[Saved entries]
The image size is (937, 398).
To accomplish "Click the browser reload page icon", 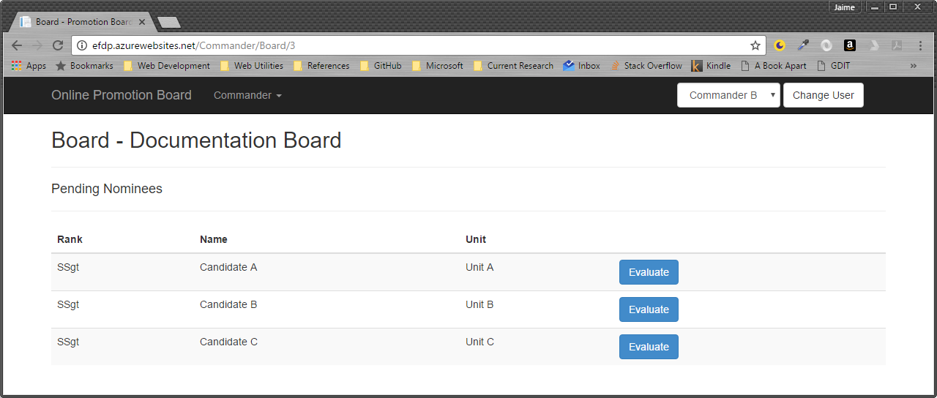I will tap(58, 45).
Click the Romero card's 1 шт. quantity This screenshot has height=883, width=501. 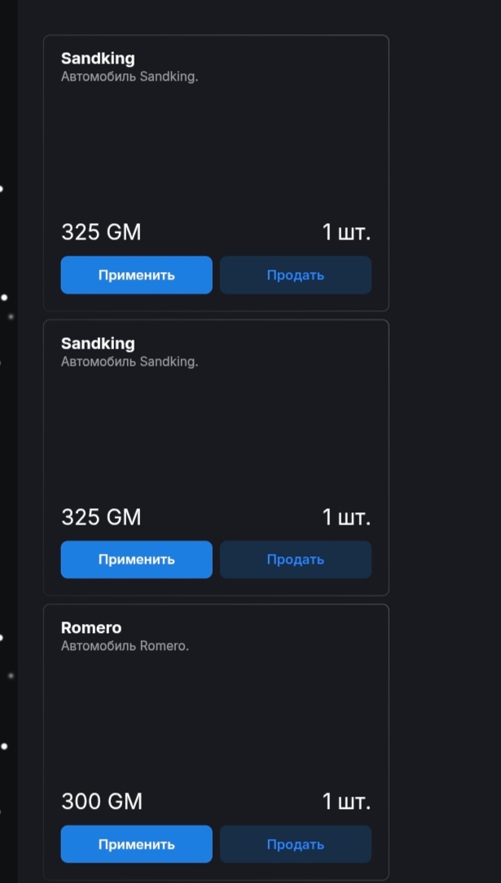(346, 802)
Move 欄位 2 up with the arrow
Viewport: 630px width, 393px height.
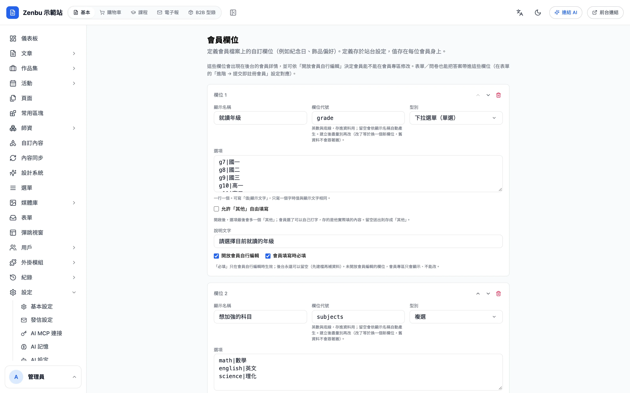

### Assignment
The line containing "Move 欄位 2 up with the arrow" and all lines after it, through the last line of the records, should be returned exactly. Omit the pictures.

### Task solution
Move 欄位 2 up with the arrow
Viewport: 630px width, 393px height.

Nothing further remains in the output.